Hardwood Midstory Management
- LDAF’s Forestry Productivity Program provides financial assistance for establishing and improving a crop of commercially valuable trees. Technical assistance and 50% cost-sharing are available for controlling competing vegetation.
- LDAF’s Forest Land Enhancement Program provides cost-sharing up to 75% for pre-commercial thinning and chemical control of invasive species.
Prescribed Burning
- LDAF’s Forestry Productivity Program provides financial assistance for estalbishing and improving a crop of commercially valuable trees.
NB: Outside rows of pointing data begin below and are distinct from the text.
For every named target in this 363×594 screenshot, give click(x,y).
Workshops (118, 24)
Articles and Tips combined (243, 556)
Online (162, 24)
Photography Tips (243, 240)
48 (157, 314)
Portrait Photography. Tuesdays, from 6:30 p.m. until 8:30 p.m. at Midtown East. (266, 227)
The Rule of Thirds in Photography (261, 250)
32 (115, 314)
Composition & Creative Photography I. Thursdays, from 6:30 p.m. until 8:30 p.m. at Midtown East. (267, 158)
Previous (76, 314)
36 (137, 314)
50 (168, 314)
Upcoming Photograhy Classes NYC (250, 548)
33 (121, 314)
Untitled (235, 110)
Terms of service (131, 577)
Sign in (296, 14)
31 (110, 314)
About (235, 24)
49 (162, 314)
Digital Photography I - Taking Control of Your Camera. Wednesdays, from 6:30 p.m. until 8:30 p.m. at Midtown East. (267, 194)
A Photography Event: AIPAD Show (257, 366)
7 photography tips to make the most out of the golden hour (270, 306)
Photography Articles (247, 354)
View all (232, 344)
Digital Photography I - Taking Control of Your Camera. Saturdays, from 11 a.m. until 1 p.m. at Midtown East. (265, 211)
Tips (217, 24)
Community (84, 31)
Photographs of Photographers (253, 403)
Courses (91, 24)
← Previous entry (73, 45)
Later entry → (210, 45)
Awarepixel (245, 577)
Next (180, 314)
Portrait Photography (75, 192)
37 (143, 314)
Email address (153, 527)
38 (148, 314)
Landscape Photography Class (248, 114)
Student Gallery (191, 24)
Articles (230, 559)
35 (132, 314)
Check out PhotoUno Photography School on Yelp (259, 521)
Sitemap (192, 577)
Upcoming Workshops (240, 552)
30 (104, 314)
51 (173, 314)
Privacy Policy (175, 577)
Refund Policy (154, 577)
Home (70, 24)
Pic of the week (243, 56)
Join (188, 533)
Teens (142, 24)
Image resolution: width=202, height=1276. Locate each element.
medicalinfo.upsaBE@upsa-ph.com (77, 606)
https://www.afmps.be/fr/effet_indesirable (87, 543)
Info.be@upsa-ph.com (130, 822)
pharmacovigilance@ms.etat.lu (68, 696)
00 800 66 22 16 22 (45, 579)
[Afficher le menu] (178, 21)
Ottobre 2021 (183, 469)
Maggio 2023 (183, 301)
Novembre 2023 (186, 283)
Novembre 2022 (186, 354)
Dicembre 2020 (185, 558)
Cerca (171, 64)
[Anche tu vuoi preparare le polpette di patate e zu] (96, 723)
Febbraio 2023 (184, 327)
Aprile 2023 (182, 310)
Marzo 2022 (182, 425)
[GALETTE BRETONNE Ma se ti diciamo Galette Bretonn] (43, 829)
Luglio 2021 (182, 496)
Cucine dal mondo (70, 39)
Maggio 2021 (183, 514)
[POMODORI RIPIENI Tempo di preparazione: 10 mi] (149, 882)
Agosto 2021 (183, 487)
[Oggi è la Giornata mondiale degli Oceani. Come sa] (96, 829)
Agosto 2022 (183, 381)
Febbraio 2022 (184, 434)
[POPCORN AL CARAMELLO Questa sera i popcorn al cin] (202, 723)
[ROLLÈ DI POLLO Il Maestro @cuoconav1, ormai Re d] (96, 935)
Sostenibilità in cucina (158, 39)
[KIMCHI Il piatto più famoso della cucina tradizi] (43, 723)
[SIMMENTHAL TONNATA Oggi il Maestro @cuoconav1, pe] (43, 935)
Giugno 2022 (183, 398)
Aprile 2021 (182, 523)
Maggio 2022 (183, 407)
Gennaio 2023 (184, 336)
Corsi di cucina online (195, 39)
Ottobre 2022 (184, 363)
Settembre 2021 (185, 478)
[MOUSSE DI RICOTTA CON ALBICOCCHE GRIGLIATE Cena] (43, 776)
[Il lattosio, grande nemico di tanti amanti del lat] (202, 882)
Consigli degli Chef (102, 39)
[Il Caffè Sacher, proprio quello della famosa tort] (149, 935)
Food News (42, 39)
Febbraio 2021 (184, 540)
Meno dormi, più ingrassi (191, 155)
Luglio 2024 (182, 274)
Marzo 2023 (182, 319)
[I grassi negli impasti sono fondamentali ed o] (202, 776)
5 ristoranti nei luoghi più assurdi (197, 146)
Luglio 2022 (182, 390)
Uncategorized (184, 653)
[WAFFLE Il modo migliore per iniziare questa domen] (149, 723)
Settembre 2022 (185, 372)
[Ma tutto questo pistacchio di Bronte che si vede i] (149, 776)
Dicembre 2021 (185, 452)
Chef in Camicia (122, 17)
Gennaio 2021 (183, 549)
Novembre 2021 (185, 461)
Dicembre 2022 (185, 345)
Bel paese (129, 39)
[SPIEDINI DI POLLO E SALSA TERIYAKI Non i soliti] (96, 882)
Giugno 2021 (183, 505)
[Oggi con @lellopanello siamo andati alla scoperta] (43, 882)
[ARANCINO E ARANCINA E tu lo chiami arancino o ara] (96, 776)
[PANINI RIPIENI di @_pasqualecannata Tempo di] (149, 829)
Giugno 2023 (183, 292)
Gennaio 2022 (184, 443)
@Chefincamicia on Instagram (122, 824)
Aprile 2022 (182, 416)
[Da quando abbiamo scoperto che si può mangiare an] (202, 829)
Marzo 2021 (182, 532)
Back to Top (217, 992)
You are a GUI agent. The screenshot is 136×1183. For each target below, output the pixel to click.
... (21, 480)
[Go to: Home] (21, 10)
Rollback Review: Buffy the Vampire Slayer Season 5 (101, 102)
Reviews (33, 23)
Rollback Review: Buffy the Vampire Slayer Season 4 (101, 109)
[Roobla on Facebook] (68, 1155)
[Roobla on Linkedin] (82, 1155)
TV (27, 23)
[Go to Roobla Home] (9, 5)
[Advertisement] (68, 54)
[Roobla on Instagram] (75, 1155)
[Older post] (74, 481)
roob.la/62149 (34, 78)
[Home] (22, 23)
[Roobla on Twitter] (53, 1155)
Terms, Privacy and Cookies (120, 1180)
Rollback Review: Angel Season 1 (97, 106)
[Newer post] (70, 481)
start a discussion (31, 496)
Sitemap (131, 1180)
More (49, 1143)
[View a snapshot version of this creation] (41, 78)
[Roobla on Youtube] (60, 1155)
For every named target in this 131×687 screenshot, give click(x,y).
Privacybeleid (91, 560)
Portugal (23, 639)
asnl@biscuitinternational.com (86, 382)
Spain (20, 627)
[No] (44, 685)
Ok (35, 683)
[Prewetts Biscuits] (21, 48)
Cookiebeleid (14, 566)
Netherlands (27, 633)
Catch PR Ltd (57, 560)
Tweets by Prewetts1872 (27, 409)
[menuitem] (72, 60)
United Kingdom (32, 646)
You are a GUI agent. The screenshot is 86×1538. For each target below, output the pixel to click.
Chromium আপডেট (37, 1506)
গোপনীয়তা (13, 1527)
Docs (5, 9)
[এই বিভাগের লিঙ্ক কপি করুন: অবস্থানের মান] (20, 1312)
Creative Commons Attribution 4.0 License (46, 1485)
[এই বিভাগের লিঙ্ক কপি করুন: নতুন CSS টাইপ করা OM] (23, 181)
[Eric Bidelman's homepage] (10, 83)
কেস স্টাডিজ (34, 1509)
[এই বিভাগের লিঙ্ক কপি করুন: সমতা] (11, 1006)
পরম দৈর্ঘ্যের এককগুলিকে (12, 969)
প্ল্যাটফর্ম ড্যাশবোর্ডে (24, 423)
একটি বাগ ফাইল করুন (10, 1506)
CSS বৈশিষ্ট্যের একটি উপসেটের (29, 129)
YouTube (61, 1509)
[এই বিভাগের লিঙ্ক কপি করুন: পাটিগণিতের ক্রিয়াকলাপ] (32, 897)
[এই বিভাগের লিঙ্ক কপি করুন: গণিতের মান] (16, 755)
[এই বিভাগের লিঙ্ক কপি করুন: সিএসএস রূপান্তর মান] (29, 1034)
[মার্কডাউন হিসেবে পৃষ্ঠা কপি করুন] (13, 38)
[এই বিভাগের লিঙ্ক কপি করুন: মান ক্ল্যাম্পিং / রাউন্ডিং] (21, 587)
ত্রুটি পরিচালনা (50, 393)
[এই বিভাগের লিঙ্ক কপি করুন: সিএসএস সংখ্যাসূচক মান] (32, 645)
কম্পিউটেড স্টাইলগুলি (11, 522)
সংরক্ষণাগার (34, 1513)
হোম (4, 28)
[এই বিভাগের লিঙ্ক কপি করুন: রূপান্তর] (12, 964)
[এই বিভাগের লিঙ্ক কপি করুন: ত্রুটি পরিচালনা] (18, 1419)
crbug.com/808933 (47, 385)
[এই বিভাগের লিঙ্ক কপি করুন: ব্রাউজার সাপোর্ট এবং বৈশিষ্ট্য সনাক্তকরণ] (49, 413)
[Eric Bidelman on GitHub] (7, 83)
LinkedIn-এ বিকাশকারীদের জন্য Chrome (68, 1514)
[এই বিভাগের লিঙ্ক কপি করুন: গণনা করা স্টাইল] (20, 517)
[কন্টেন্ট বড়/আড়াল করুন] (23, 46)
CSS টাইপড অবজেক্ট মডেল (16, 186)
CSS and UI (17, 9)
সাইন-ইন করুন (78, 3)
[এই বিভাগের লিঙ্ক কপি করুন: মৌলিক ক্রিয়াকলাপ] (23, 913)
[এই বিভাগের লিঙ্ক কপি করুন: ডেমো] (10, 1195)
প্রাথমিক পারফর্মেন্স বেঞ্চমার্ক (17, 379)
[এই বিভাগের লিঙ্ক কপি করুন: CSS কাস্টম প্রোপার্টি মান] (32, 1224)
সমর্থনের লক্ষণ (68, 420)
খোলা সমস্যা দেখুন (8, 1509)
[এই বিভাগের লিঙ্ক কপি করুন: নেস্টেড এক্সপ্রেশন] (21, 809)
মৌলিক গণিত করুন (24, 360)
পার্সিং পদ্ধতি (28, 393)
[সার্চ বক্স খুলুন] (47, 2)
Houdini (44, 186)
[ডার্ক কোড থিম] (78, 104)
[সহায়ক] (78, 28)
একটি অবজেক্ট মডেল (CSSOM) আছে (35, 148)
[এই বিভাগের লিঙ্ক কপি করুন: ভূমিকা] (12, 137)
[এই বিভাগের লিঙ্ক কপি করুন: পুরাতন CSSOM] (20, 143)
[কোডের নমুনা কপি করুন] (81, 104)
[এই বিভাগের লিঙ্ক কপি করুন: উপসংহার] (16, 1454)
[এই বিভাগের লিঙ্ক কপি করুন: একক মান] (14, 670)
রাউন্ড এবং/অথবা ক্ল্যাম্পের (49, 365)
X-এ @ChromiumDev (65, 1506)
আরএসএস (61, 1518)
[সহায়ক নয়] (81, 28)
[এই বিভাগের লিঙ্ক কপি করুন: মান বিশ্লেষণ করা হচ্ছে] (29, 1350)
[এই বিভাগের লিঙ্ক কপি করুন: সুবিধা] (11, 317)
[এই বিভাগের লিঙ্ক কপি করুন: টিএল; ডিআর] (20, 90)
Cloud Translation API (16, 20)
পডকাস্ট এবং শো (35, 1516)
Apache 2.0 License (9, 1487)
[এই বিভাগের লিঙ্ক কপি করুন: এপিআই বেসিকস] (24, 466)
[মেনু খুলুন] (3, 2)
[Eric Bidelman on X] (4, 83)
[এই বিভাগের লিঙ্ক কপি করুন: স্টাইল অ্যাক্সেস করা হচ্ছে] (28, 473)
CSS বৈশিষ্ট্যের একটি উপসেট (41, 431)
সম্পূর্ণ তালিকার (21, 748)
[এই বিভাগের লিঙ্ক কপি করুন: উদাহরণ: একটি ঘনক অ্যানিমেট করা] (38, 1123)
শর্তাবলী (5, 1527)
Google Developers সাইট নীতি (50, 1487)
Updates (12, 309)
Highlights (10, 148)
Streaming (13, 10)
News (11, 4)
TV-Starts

Technical assistance and 50% cost-sharing are available for prescribed burning of longleaf stands.
- LDAF’s Forest Land Enhancement Program provides cost-sharing up to 75% for prescribed burning.
General Wildlife Habitat and/or Longleaf Pine Restoration
- The U.S. Department of Agriculture Natural Resources Conservation Service’s Environmental Quality Incentives Program provides cost-sharing up to 75 percent for implementing conservation practices on eligible agricultural land.
- NRCS’s Healthy Forests Reserve Program is a cost-share program for approved conservation practices which restore habitat for threatened or endangered species.
- NRCS’s Longleaf Pine Initiative is a cost-share assistance program for longleaf pine restoration.
- USFWS’s Partners for Fish and Wildlife Program provides technical and financial assistance to private landowners to restore habitat for federal trust species, including the endangered red-cockaded woodpecker.
Program Benefits
The management activities associated with LDWF’s Red-Cockaded Woodpecker Safe Harbor Program benefit a host of other wildlife species that live in mature pine habitat, including bobwhite quail, eastern wild turkey, Louisiana pine snake, and gopher tortoise, just to name a few. Managing for red-cockaded woodpeckers also promotes healthy mature pine stands, which have exceptional value in the pole and saw timber market. With careful planning, red-cockaded woodpecker management and profitable timber harvest can be compatible uses of a forested tract. Red-cockaded woodpecker management activities also result in an open understory which may allow for further economic benefit in pine straw raking.